Merveilles à Montfermeil, released in the same year as Les Misérables, follows a new mayor of Montfermeil as she announces ambitious new policies

This included an annual summer festival, La Fête de la Brioche and compulsory siestas

According to Balibar, many of the fictional mayor's initiatives have in fact been implemented across Seine-Saint-Denis

Most intriguing in the film is the constant appearance on the mayor’s computer screen of Montfermeil’s animated urban renovation plans that she struggles to interpret. The Grand Paris Express, that will see Les Bosquets sited on ligne 16 of the Métro, planned for 2030, is occasionally evoked with equal puzzlement. There is mention of the Ateliers Médicis – an outpost of Rome’s Villa Medici in Clichy-Montfermeil – again a real project, launched in 2012 by Frédéric Mitterrand, then minister of culture. Balibar juggles whimsically between utopia and reality and Merveilles à Montfermeil can be construed as a vehicle for reflection on the future of Montfermeil. It is generous in its outlook, especially in the treatment of mixing between Black, white and Brown people – a perennial problem in the historically segregated banlieues – pictured dancing together at the Fête de la Brioche. 

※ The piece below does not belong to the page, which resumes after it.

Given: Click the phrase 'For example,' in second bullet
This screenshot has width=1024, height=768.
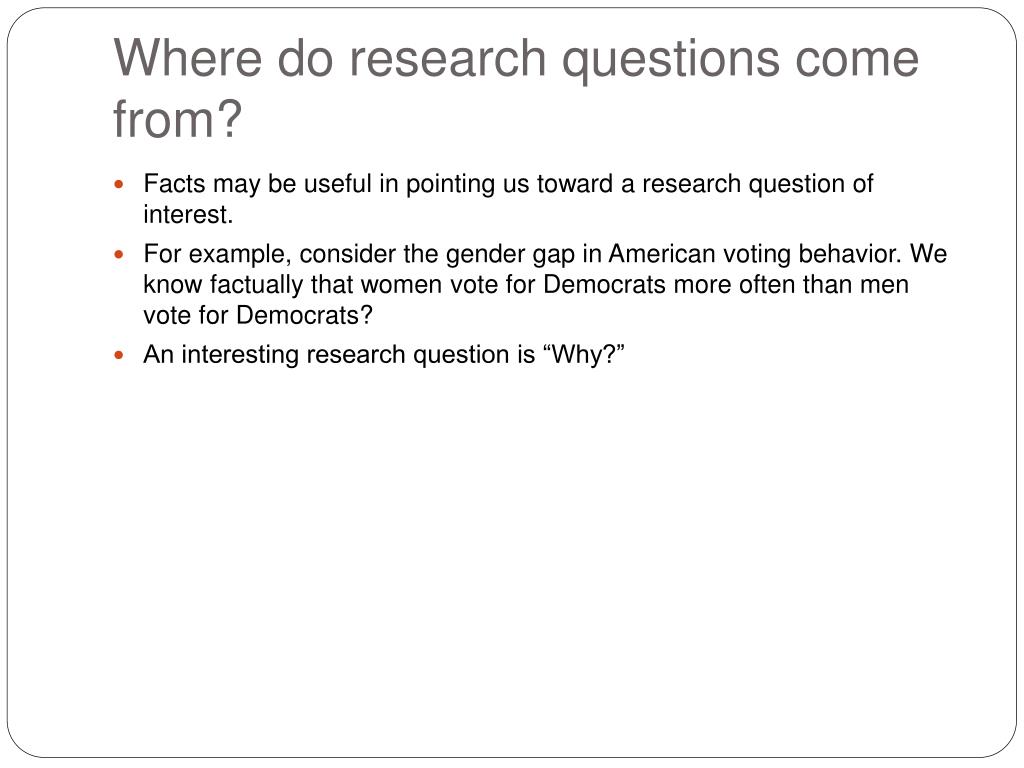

Since 2005, Les Bosquets has been transformed by the urban renovation programme as well as the arts. The brand power of the Villa Medici attracts a wide range of local and international artists and hosts Ladj Ly’s film school, École Kourtrajmé, free to all, which is about to produce its second cohort. As for the Grand Paris Express, it appears to be on track, and Barcelona practice EMBT are designing the new Métro station in Les Bosquets. One can only hope that Wesh Wesh, Les Misérables and Merveilles à Montfermeil have all been part of their briefing. Film provides an accelerated education for complex situations – and Montfermeil is certainly one.